(Stored data entries)
■ ■ ■ ■ ■ ■ ■

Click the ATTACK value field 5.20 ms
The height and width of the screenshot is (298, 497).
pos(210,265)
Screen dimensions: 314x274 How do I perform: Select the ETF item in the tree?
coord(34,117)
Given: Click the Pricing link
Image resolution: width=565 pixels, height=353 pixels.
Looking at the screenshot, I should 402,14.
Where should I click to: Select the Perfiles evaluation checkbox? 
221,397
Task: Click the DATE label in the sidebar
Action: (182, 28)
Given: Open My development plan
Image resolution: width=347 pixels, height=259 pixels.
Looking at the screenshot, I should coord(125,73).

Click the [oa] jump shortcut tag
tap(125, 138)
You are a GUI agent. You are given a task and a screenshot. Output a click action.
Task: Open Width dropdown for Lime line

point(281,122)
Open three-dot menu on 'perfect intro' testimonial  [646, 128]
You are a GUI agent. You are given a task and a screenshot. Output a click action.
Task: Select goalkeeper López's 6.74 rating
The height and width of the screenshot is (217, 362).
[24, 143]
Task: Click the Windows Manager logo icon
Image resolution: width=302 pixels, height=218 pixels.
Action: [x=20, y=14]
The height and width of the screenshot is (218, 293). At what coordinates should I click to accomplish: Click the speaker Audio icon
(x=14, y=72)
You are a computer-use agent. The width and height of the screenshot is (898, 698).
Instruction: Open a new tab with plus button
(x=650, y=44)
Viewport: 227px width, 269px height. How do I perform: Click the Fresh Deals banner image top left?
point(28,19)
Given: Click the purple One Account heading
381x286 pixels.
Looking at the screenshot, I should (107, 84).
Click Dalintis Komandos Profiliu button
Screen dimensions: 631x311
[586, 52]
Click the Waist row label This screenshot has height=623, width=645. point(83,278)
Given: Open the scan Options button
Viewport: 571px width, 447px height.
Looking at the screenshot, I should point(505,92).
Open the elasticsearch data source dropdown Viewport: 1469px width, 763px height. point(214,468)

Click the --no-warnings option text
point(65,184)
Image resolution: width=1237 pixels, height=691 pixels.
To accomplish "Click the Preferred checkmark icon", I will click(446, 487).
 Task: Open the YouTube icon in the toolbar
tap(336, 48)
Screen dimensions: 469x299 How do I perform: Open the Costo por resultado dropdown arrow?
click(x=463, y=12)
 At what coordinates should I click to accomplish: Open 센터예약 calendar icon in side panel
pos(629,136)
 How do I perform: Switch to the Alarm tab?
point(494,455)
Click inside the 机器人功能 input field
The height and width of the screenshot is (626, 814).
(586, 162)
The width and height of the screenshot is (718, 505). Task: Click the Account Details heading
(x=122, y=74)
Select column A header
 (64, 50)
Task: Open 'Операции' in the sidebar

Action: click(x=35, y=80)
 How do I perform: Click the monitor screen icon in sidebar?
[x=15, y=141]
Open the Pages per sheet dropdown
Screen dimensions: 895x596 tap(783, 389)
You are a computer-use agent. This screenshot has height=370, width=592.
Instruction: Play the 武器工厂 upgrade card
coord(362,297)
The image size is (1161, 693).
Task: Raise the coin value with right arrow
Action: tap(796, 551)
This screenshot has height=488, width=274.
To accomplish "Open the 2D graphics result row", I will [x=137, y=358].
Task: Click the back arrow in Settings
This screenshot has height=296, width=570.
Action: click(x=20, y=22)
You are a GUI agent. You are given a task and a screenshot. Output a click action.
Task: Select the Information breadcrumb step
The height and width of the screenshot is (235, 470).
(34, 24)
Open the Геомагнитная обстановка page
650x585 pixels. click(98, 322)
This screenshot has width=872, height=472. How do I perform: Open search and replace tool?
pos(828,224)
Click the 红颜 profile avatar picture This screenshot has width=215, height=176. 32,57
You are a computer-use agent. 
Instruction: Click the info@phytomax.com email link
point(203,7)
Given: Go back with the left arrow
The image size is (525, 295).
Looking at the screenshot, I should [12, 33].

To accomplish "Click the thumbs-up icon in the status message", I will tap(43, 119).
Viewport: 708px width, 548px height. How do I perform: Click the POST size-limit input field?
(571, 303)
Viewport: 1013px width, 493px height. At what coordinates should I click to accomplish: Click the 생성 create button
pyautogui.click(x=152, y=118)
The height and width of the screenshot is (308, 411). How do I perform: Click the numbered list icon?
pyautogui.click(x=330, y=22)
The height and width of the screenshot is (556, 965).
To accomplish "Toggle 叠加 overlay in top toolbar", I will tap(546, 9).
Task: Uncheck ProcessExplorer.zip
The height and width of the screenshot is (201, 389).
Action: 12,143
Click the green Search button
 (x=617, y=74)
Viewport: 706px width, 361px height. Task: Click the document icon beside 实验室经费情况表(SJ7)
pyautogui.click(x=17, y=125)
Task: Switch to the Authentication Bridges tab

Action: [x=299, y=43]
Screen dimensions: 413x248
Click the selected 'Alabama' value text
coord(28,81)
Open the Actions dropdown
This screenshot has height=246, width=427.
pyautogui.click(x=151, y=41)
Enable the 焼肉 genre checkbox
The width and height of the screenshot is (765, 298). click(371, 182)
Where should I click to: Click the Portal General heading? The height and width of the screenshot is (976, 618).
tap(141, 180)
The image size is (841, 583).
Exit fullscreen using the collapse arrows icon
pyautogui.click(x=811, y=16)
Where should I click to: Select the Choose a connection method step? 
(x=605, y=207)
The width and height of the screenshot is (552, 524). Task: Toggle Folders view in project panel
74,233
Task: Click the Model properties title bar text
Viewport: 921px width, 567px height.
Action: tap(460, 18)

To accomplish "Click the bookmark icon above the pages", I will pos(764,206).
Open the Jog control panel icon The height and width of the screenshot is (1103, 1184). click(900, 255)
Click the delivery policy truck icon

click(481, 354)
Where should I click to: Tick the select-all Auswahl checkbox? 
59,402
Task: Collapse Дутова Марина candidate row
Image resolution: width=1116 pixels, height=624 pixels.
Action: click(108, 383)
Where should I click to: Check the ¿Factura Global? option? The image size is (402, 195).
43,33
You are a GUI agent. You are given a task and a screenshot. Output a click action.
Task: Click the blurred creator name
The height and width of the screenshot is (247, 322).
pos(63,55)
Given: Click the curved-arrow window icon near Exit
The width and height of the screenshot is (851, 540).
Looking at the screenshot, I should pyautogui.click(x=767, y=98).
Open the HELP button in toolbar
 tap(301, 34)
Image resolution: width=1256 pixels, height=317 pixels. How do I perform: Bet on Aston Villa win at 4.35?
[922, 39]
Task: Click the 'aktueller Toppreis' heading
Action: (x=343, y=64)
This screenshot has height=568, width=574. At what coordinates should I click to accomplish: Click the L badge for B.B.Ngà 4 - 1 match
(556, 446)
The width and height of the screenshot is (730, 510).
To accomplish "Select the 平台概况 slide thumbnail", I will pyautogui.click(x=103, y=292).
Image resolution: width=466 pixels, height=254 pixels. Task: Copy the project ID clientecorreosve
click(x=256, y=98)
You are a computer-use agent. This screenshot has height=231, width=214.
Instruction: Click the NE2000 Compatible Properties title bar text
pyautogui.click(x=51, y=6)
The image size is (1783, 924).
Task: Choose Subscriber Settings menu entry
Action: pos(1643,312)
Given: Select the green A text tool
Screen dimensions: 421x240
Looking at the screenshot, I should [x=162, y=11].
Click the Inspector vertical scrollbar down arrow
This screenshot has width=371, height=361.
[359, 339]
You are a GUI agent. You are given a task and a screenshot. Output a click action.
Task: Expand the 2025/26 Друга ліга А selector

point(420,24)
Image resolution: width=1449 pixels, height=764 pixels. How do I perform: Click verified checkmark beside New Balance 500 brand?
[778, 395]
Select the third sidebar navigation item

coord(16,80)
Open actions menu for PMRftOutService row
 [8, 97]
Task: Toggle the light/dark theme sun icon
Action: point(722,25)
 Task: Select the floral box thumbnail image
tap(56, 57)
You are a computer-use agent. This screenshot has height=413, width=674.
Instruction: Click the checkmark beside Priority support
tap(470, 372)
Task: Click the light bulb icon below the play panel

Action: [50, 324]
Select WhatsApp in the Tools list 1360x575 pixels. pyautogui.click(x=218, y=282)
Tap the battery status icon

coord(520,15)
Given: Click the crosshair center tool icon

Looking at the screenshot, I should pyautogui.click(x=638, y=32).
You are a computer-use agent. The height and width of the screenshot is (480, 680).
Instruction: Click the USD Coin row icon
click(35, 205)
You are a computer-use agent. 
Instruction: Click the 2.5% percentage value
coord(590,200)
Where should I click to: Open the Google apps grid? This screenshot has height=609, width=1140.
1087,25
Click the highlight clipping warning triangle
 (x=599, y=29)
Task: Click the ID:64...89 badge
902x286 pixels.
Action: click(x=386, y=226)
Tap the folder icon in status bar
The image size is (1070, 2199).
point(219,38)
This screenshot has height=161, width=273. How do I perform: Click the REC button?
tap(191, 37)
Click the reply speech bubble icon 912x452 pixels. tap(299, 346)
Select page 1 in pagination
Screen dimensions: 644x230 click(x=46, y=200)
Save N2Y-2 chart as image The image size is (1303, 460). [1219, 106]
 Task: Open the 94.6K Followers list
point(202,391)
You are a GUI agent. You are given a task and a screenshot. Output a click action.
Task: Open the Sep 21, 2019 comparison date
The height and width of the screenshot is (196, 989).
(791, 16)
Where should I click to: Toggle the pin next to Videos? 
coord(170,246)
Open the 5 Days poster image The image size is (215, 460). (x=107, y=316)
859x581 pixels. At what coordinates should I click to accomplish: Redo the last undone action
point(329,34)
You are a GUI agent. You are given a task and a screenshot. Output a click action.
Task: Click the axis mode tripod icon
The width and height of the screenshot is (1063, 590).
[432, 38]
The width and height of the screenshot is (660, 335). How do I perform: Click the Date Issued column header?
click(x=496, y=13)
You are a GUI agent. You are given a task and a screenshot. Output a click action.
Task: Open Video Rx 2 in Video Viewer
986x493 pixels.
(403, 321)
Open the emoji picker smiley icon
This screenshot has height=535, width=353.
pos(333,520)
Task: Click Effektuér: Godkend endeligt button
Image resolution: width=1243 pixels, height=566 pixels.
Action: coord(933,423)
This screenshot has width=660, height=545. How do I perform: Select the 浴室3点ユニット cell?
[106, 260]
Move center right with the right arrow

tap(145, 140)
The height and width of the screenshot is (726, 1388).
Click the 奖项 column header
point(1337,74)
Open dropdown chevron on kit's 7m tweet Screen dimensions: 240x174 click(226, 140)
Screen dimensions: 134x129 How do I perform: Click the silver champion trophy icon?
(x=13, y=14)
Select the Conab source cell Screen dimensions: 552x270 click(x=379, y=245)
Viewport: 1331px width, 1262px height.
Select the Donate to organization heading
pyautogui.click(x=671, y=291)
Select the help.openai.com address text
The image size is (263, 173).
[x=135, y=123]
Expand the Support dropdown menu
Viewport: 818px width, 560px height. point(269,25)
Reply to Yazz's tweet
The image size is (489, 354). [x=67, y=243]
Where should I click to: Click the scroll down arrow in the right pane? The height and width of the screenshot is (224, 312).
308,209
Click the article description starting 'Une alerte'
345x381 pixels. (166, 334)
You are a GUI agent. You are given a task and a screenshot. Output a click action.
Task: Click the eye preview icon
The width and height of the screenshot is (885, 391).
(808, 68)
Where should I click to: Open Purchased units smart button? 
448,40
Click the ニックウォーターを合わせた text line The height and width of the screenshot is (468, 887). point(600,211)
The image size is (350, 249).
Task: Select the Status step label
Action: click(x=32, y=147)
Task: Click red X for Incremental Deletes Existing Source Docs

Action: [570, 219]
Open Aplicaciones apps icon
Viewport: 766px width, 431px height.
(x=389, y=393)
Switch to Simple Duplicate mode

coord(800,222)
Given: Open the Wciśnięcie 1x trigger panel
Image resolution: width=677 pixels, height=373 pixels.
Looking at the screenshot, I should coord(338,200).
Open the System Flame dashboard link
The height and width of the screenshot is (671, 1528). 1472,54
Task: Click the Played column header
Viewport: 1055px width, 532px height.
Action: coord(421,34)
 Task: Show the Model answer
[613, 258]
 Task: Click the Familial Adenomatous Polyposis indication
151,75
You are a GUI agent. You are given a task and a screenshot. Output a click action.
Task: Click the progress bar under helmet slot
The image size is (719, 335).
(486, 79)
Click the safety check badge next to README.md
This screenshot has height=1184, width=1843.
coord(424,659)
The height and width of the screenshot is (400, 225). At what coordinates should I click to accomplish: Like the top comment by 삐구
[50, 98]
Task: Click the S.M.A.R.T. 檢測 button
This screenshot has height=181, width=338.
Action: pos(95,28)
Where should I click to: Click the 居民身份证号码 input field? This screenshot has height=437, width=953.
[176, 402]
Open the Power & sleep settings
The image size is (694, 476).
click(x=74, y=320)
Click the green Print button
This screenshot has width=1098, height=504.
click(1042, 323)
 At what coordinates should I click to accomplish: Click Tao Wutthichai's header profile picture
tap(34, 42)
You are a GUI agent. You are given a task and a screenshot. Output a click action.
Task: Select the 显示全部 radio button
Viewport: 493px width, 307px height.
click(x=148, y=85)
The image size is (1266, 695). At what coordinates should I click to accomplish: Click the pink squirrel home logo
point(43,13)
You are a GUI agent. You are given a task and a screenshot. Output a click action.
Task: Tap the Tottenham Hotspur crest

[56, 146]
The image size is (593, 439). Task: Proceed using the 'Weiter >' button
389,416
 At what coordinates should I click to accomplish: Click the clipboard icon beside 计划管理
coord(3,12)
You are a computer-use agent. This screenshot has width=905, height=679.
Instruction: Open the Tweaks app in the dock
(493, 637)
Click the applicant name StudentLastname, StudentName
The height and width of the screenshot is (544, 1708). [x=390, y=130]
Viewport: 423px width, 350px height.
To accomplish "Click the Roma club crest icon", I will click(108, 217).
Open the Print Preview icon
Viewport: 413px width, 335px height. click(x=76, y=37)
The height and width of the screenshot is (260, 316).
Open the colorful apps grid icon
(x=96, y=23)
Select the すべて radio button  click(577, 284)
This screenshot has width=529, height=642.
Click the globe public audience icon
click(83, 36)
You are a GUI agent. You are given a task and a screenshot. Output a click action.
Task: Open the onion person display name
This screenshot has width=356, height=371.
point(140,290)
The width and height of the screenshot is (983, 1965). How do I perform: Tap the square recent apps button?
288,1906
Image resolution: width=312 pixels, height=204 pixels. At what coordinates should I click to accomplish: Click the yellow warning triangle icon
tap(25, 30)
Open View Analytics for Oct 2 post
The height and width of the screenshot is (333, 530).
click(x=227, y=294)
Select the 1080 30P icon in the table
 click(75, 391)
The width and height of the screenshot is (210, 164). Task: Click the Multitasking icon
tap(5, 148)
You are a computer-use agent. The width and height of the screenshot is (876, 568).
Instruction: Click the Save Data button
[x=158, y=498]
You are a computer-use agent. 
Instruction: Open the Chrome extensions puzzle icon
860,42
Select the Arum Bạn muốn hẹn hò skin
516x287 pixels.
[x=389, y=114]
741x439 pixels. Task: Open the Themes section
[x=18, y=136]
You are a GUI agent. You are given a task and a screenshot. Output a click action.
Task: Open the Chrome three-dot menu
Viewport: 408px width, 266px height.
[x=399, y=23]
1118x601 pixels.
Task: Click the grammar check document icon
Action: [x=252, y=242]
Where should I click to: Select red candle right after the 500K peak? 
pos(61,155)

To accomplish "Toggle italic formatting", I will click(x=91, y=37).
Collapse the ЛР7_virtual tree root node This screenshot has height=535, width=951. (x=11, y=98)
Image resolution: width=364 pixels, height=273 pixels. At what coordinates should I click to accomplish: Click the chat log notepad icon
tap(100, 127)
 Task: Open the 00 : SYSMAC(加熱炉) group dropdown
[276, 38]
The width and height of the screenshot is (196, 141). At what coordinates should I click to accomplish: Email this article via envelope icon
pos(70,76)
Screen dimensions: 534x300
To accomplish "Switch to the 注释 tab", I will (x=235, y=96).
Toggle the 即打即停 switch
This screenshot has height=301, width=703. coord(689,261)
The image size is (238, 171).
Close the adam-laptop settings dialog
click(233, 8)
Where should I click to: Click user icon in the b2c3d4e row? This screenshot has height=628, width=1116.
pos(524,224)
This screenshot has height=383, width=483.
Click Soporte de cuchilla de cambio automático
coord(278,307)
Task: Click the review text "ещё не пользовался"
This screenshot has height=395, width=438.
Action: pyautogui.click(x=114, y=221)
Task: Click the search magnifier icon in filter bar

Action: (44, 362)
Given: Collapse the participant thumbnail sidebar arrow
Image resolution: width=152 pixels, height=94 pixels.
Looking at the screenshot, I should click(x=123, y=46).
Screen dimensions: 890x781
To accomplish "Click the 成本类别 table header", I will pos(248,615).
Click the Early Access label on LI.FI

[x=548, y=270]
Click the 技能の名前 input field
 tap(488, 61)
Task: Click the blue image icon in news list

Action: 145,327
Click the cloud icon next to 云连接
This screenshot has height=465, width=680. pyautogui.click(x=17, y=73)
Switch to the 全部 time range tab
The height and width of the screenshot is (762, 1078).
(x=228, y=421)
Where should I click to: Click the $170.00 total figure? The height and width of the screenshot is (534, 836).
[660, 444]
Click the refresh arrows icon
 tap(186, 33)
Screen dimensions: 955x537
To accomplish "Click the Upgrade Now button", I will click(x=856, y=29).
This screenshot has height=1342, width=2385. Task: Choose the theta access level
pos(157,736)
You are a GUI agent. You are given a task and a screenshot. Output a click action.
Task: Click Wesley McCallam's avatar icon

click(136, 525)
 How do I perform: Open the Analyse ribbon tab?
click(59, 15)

■ ■ ■ ■ ■ ■ ■

Your job is to print exactly the lines that run from the top of the entries through the line with "is (898, 698).", and no others.

▸ The answer
Click the ATTACK value field 5.20 ms
The height and width of the screenshot is (298, 497).
pos(210,265)
Screen dimensions: 314x274 How do I perform: Select the ETF item in the tree?
coord(34,117)
Given: Click the Pricing link
Image resolution: width=565 pixels, height=353 pixels.
Looking at the screenshot, I should 402,14.
Where should I click to: Select the Perfiles evaluation checkbox? 
221,397
Task: Click the DATE label in the sidebar
Action: (182, 28)
Given: Open My development plan
Image resolution: width=347 pixels, height=259 pixels.
Looking at the screenshot, I should coord(125,73).

Click the [oa] jump shortcut tag
tap(125, 138)
You are a GUI agent. You are given a task and a screenshot. Output a click action.
Task: Open Width dropdown for Lime line

point(281,122)
Open three-dot menu on 'perfect intro' testimonial  [646, 128]
You are a GUI agent. You are given a task and a screenshot. Output a click action.
Task: Select goalkeeper López's 6.74 rating
The height and width of the screenshot is (217, 362).
[24, 143]
Task: Click the Windows Manager logo icon
Image resolution: width=302 pixels, height=218 pixels.
Action: [x=20, y=14]
The height and width of the screenshot is (218, 293). At what coordinates should I click to accomplish: Click the speaker Audio icon
(x=14, y=72)
You are a computer-use agent. The width and height of the screenshot is (898, 698).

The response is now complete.